We shall prove the result by the principle of mathematical induction on $n$.
Step 1: If $n=1$, by definition of integral power of a matrix, we have
$A^{1}=\left[\begin{array}{ccc}a^{1} & 0 & 0 \\ 0 & b^{1} & 0 \\ 0 & 0 & c^{1}\end{array}\right]=\left[\begin{array}{lll}a & 0 & 0 \\ 0 & b & 0 \\ 0 & 0 & c\end{array}\right]=A$
So, the result is true for n = 1.
Step 2: Let the result be true for n = m. Then,
$A^{m}=\left[\begin{array}{ccc}a^{m} & 0 & 0 \\ 0 & b^{m} & 0 \\ 0 & 0 & c^{m}\end{array}\right]$ ...(1)
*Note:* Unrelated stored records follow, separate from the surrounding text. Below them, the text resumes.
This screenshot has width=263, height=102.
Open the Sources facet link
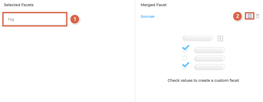pos(147,16)
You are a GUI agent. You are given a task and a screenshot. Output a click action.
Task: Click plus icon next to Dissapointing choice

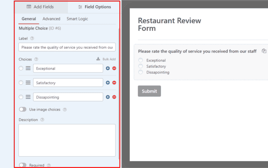pos(108,97)
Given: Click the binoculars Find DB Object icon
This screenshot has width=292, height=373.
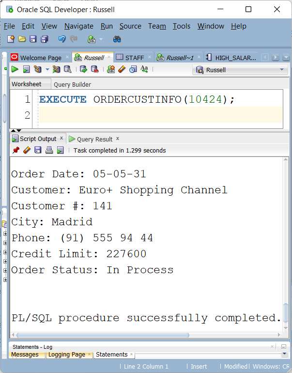Looking at the screenshot, I should pos(117,39).
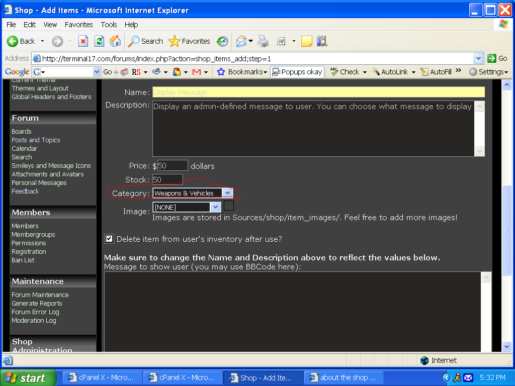Open the Ban List link

[23, 260]
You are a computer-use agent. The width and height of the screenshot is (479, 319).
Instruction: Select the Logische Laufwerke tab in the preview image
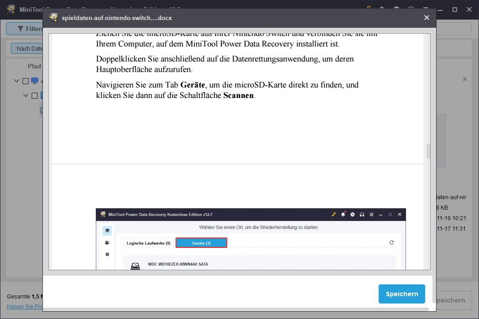coord(149,242)
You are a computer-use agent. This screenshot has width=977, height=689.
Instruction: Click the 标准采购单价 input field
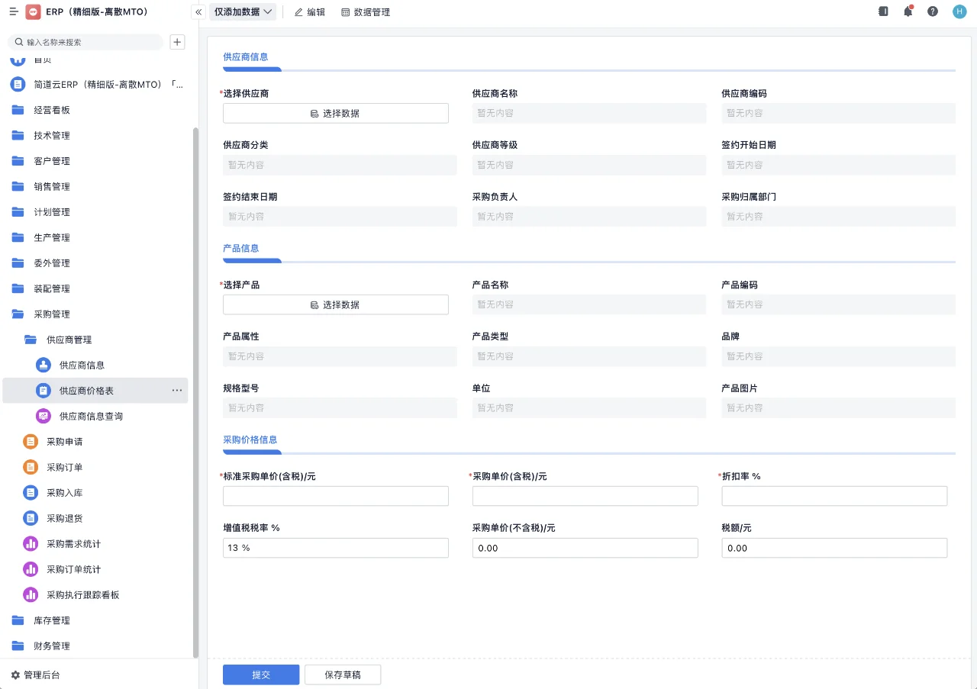[336, 495]
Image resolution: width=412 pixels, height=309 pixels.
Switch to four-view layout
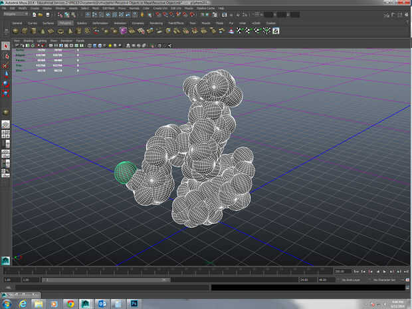point(5,134)
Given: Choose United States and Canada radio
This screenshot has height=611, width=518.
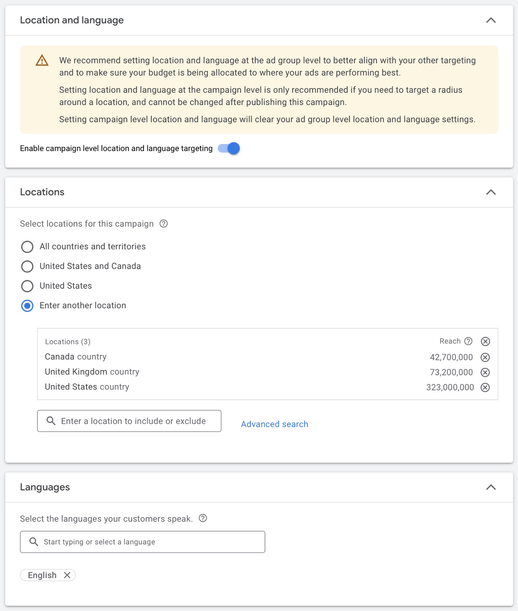Looking at the screenshot, I should coord(27,266).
Now, we shall check if the result is true for $n=m+1$.
Here.
$A^{m+1}=\left[\begin{array}{ccc}a^{m+1} & 0 & 0 \\ 0 & b^{m+1} & 0 \\ 0 & 0 & c^{m+1}\end{array}\right]$
By definition of integral power of matrix, we have
$A^{m+1}=A^{m} A$
$\Rightarrow A^{m+1}=\left[\begin{array}{ccc}a^{m} & 0 & 0 \\ 0 & b^{m} & 0 \\ 0 & 0 & c^{m}\end{array}\right]\left[\begin{array}{lll}a & 0 & 0 \\ 0 & b & 0 \\ 0 & 0 & c\end{array}\right]$ [From eq. (1)]
$\Rightarrow A^{m+1}=\left[\begin{array}{ccc}a a^{m}+0+0 & 0+0+0 & 0+0+0 \\ 0+0+0 & 0+b b^{m}+0 & 0+0+0 \\ 0+0+0 & 0+0+0 & 0+0+c c^{m}\end{array}\right]$
$\Rightarrow A^{m+1}=\left[\begin{array}{ccc}a^{m+1} & 0 & 0 \\ 0 & b^{m+1} & 0 \\ 0 & 0 & c^{m+1}\end{array}\right]$
This shows that when the result is true for n = m, it is also true for
Hence, by the principle of mathematical induction, the result is valid for any positive integer n.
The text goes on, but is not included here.